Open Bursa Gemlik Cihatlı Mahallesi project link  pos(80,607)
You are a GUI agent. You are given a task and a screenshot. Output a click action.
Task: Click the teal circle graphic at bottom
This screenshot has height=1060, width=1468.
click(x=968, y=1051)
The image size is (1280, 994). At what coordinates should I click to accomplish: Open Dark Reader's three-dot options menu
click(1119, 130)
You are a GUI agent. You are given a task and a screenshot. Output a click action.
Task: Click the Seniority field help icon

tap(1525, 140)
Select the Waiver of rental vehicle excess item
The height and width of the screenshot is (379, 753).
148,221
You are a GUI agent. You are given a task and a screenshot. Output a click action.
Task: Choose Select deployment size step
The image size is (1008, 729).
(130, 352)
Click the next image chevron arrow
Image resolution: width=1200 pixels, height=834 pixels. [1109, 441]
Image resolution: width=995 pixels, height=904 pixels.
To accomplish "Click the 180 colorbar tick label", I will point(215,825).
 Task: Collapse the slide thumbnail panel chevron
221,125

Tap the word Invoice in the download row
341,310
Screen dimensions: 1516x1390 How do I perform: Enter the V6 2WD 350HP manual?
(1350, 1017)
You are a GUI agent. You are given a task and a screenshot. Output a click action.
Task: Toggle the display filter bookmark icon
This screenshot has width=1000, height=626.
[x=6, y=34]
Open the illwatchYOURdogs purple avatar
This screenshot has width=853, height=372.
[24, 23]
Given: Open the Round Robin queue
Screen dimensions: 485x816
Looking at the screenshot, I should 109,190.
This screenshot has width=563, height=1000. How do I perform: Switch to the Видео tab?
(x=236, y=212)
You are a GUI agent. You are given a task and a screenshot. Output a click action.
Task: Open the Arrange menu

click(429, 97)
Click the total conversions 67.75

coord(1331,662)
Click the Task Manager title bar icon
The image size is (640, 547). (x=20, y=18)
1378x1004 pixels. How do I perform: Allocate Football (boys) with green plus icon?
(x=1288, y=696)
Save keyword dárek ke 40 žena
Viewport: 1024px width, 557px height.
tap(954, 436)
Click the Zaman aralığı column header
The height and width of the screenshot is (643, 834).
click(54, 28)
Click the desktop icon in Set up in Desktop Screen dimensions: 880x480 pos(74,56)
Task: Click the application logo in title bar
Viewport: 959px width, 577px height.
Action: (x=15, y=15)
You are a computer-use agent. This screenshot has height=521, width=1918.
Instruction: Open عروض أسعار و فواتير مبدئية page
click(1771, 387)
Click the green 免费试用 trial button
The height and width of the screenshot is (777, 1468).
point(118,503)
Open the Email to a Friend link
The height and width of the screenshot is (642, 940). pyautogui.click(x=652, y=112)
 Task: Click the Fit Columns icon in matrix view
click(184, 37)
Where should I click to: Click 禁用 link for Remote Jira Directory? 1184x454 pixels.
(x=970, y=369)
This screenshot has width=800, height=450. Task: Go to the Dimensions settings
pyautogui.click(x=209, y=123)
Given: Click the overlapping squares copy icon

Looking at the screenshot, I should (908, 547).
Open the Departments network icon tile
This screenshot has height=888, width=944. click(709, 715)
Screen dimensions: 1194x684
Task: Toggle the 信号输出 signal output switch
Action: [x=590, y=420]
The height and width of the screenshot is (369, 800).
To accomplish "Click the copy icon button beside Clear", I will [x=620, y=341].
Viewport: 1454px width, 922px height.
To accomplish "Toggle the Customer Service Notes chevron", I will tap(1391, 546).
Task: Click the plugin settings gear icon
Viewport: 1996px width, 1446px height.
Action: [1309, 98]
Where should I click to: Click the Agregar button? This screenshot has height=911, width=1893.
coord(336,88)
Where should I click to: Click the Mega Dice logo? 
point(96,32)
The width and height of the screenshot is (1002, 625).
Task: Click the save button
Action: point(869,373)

::::::::

= Task directions =
Word for word, set down all the lines above.

= Solution for this problem =
Open Bursa Gemlik Cihatlı Mahallesi project link  pos(80,607)
You are a GUI agent. You are given a task and a screenshot. Output a click action.
Task: Click the teal circle graphic at bottom
This screenshot has height=1060, width=1468.
click(x=968, y=1051)
The image size is (1280, 994). At what coordinates should I click to accomplish: Open Dark Reader's three-dot options menu
click(1119, 130)
You are a GUI agent. You are given a task and a screenshot. Output a click action.
Task: Click the Seniority field help icon

tap(1525, 140)
Select the Waiver of rental vehicle excess item
The height and width of the screenshot is (379, 753).
148,221
You are a GUI agent. You are given a task and a screenshot. Output a click action.
Task: Choose Select deployment size step
The image size is (1008, 729).
(130, 352)
Click the next image chevron arrow
Image resolution: width=1200 pixels, height=834 pixels. [1109, 441]
Image resolution: width=995 pixels, height=904 pixels.
To accomplish "Click the 180 colorbar tick label", I will point(215,825).
 Task: Collapse the slide thumbnail panel chevron
221,125

Tap the word Invoice in the download row
341,310
Screen dimensions: 1516x1390 How do I perform: Enter the V6 2WD 350HP manual?
(1350, 1017)
You are a GUI agent. You are given a task and a screenshot. Output a click action.
Task: Toggle the display filter bookmark icon
This screenshot has width=1000, height=626.
[x=6, y=34]
Open the illwatchYOURdogs purple avatar
This screenshot has width=853, height=372.
[24, 23]
Given: Open the Round Robin queue
Screen dimensions: 485x816
Looking at the screenshot, I should 109,190.
This screenshot has width=563, height=1000. How do I perform: Switch to the Видео tab?
(x=236, y=212)
You are a GUI agent. You are given a task and a screenshot. Output a click action.
Task: Open the Arrange menu

click(429, 97)
Click the total conversions 67.75

coord(1331,662)
Click the Task Manager title bar icon
The image size is (640, 547). (x=20, y=18)
1378x1004 pixels. How do I perform: Allocate Football (boys) with green plus icon?
(x=1288, y=696)
Save keyword dárek ke 40 žena
Viewport: 1024px width, 557px height.
tap(954, 436)
Click the Zaman aralığı column header
The height and width of the screenshot is (643, 834).
click(54, 28)
Click the desktop icon in Set up in Desktop Screen dimensions: 880x480 pos(74,56)
Task: Click the application logo in title bar
Viewport: 959px width, 577px height.
Action: (x=15, y=15)
You are a computer-use agent. This screenshot has height=521, width=1918.
Instruction: Open عروض أسعار و فواتير مبدئية page
click(1771, 387)
Click the green 免费试用 trial button
The height and width of the screenshot is (777, 1468).
point(118,503)
Open the Email to a Friend link
The height and width of the screenshot is (642, 940). pyautogui.click(x=652, y=112)
 Task: Click the Fit Columns icon in matrix view
click(184, 37)
Where should I click to: Click 禁用 link for Remote Jira Directory? 1184x454 pixels.
(x=970, y=369)
This screenshot has width=800, height=450. Task: Go to the Dimensions settings
pyautogui.click(x=209, y=123)
Given: Click the overlapping squares copy icon

Looking at the screenshot, I should (908, 547).
Open the Departments network icon tile
This screenshot has height=888, width=944. click(709, 715)
Screen dimensions: 1194x684
Task: Toggle the 信号输出 signal output switch
Action: [x=590, y=420]
The height and width of the screenshot is (369, 800).
To accomplish "Click the copy icon button beside Clear", I will [x=620, y=341].
Viewport: 1454px width, 922px height.
To accomplish "Toggle the Customer Service Notes chevron", I will tap(1391, 546).
Task: Click the plugin settings gear icon
Viewport: 1996px width, 1446px height.
Action: [1309, 98]
Where should I click to: Click the Agregar button? This screenshot has height=911, width=1893.
coord(336,88)
Where should I click to: Click the Mega Dice logo? 
point(96,32)
The width and height of the screenshot is (1002, 625).
Task: Click the save button
Action: point(869,373)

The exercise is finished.